Une étoile à la haute fenêtre de la tour comme une lampe allumée.

Voyage de nuit dans les montagnes jusqu’à Kaiserlautern. Aspects étranges du paysage. Eaux entrevues. On ne sait si ce sont des lacs ou des rivières. J’aperçois sur les collines dans les broussailles, dans l’ombre, des ruines hideuses et bizarres, de vieux châteaux écroulés et déformés par le lierre, habités par des spectres, disent les légendes ; la plupart de ces ruines dont on ne sait ni l’âge, ni l’origine, ni l’histoire, portent des noms singuliers dans le pays : Ne grognez pas ! (Murr’ mir nicht viel !). — Ne regardez pas en arrière ! (Schau dich nicht um !). — Un canton de la forêt s’appelle : Ne vous souciez de rien ! (Kehr dich an nichts !).

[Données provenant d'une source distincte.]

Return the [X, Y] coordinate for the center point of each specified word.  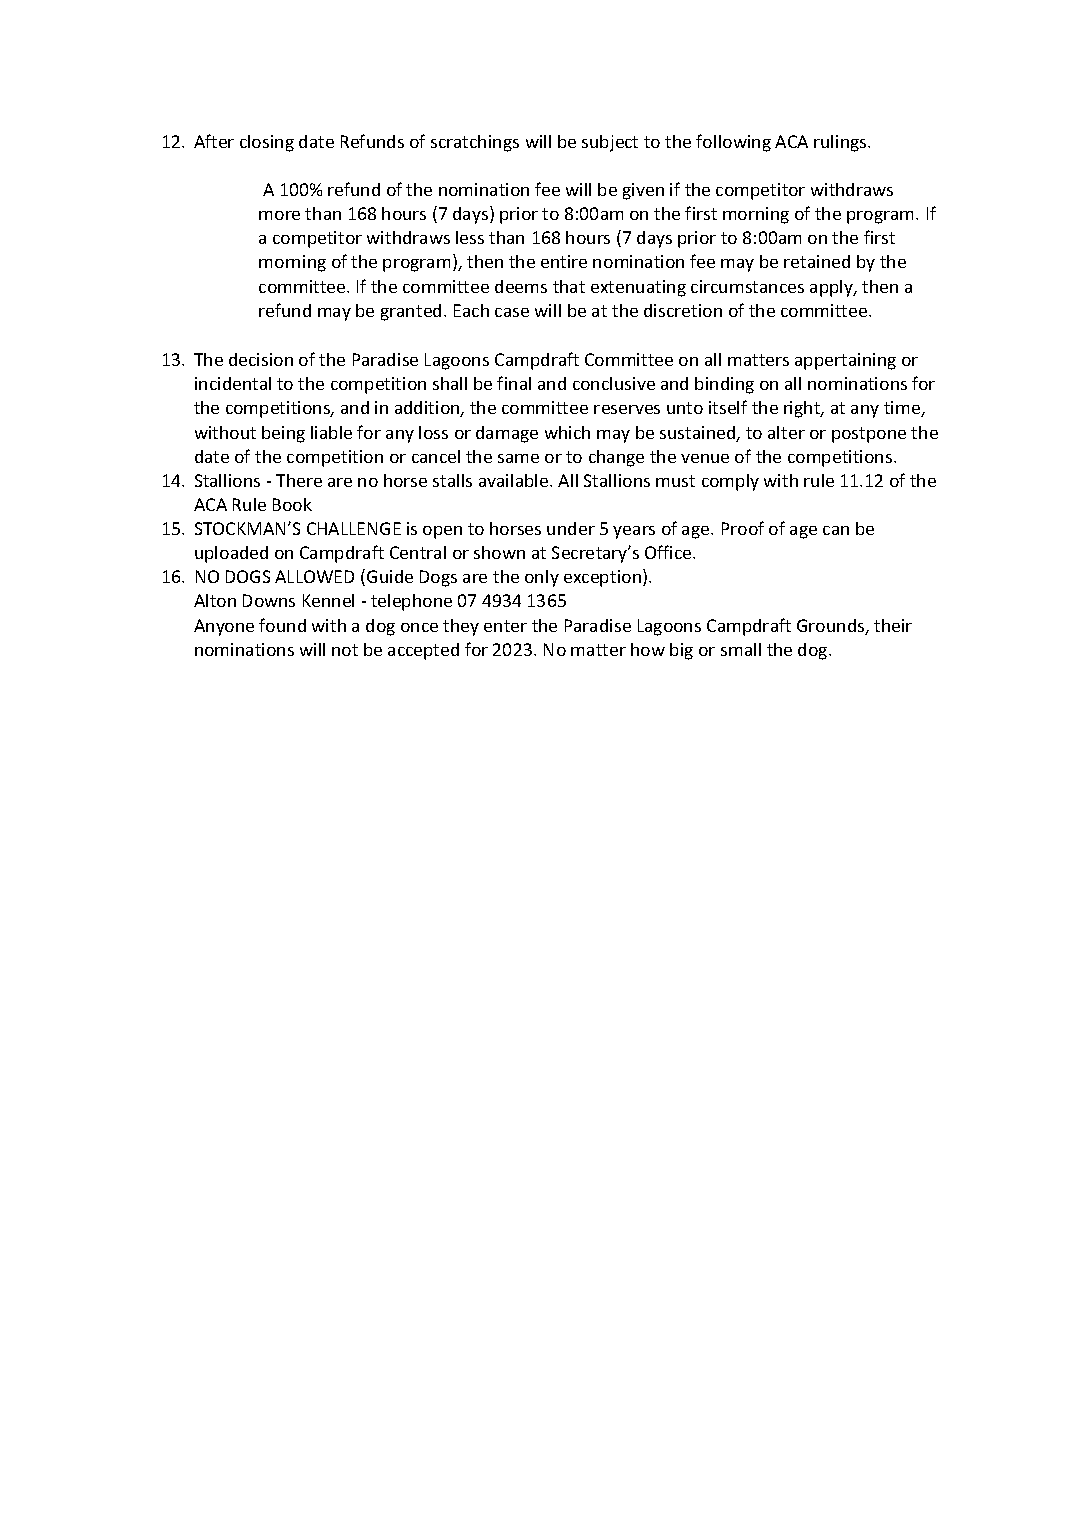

Un ciel blafard apparaît à travers les ogives noires. Le vent agite les broussailles sur les tronçons de vieilles tours. Comme les Septs-Monts, ces montagnes ont leur Drachenfels où Sigefroi-le-Cornu assiégea le dragon ; comme Lorch elles ont leur Heidemmaner ( mur des payens), un camp d’Attila sur une colline ; comme le Wisperthal, elles ont leur pierre du diable, leur Tenfelstein, roche percée où les druides faisaient leurs sacrifices. — Là aussi la caverne de Barberousse.


(Raconter la légende[1].)


VIII


Il y a un Rhin que tout le monde connaît ou du moins désire connaître. C’est le Rhin célèbre qui coule de Mayence à Cologne, ou pour parler plus exactement, de Bingen à Kœnigswinter, entre deux murailles de basalte. Mais il y a un autre Rhin qu’aucun voyageur ne côtoie et dont personne ne parle ; c’est celui qui coule du lac de Constance à Bâle entre deux collines de roche calcaire. À mon sens, le Rhin supérieur n’est pas moins beau que le Rhin inférieur. Le Rhin inférieur traverse un bouleversement volcanique, le Rhin supérieur traverse une formation diluvienne. Le Rhin inférieur est plus large, plus vivant, plus superbe, a plus de villes, plus de navires, plus de ruines, plus d’histoire, plus de souvenirs, plus de grandeur. Le Rhin supérieur est plus vert, plus sauvage, plus écumant, tout aussi encaissé ; il n’a pas les ponts de bateaux, mais il a les ponts de bois couverts ; il a l’ombre de la Forêt-Noire, et les quatre villes-forestières, Waldshut, Laufenburg, Sœckingen, Rheinfelden, qui égalent peut-être, sinon en grandeur monu-

  1. Cette légende est racontée dans Les Burgraves, acte I, scène des esclaves.